Work order:
Return all lines in the material below that contain "dropdown".

Source information:
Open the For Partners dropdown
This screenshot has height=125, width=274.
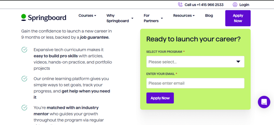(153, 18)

* * *

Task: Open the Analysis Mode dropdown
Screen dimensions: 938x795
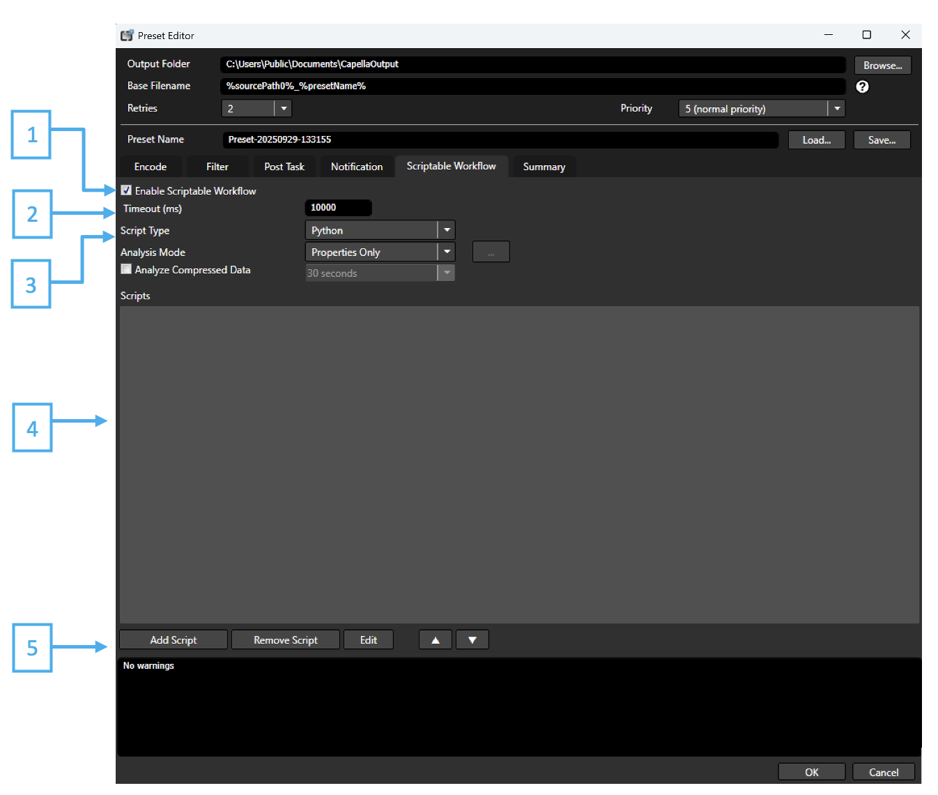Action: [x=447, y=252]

Final answer:
Open the For Partners dropdown
Task: Open the Analysis Mode dropdown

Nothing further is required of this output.